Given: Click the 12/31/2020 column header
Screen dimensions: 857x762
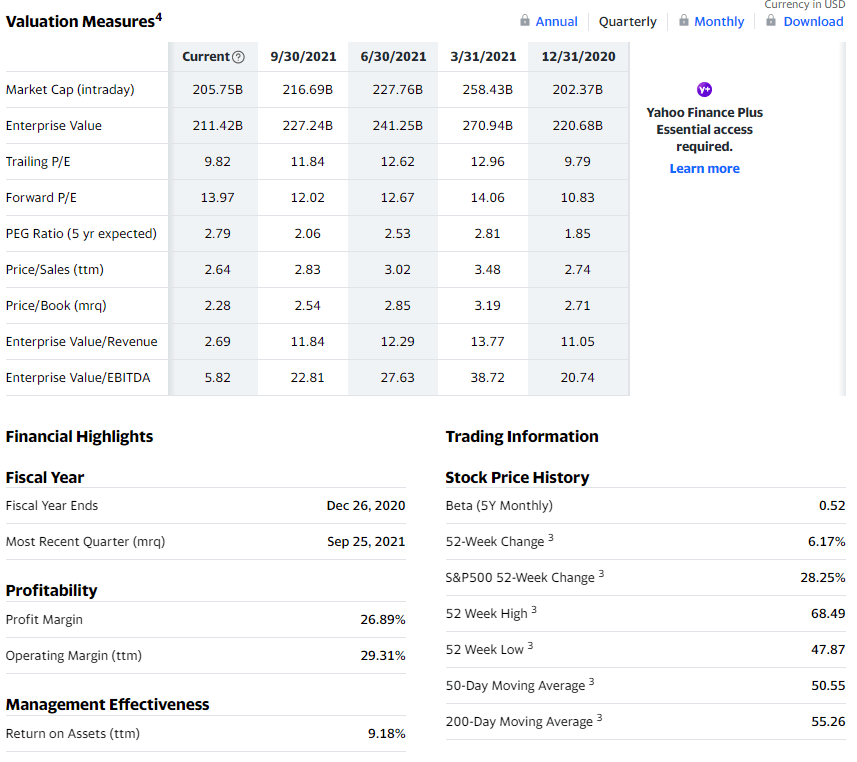Looking at the screenshot, I should coord(578,57).
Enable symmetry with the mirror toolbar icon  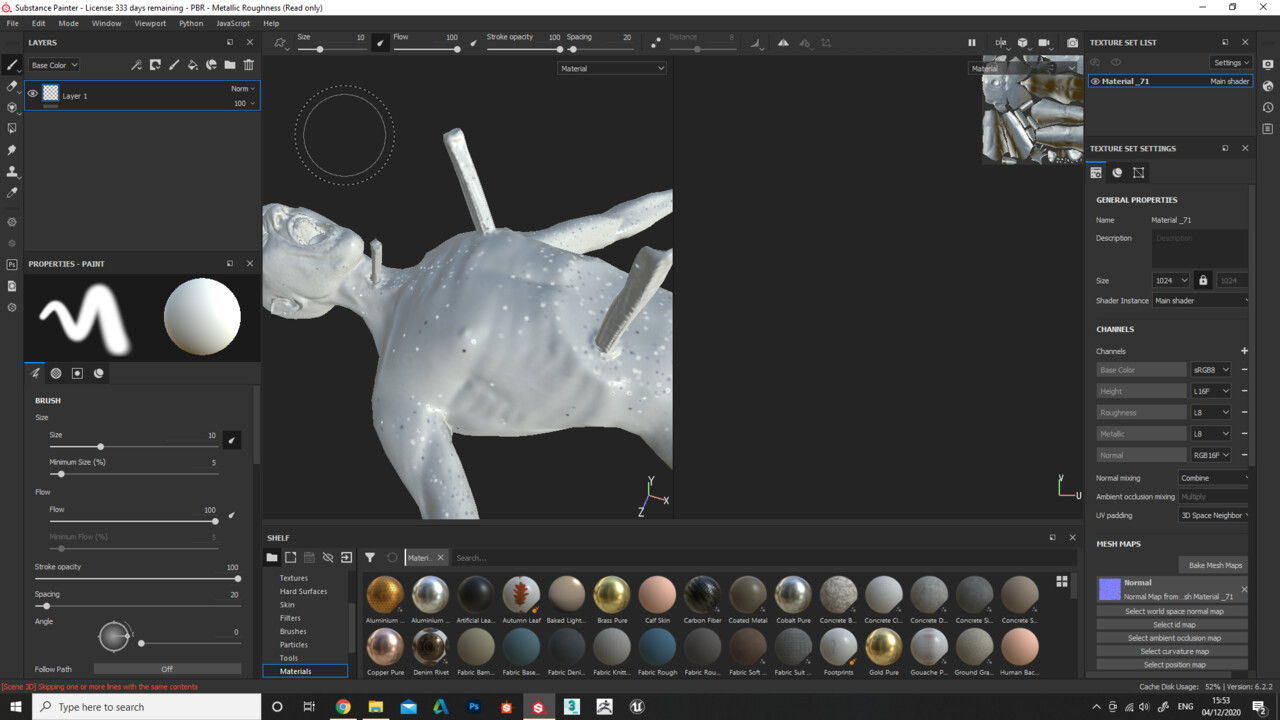coord(785,42)
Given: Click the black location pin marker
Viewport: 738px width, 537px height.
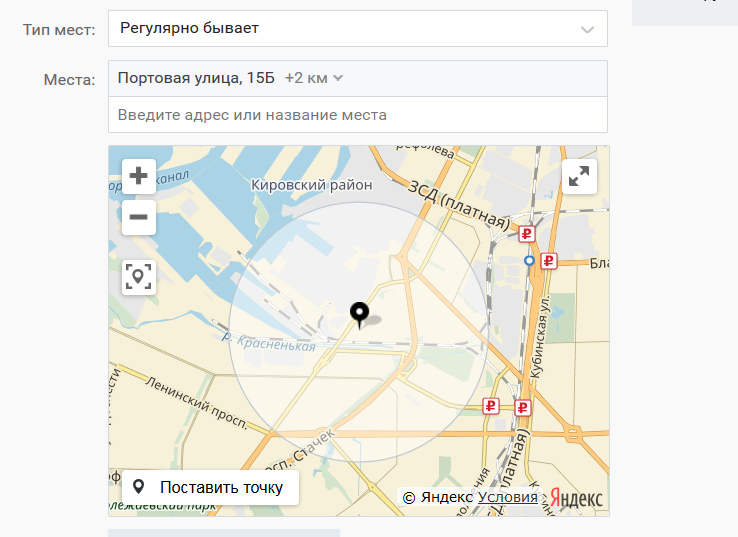Looking at the screenshot, I should (360, 315).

····················

Identify every line of the data above that contains the string "Click", matching case exactly, and copy each of those lines out in full.

### Response for this exercise
Given: Click the 12/31/2020 column header
Given: Click the black location pin marker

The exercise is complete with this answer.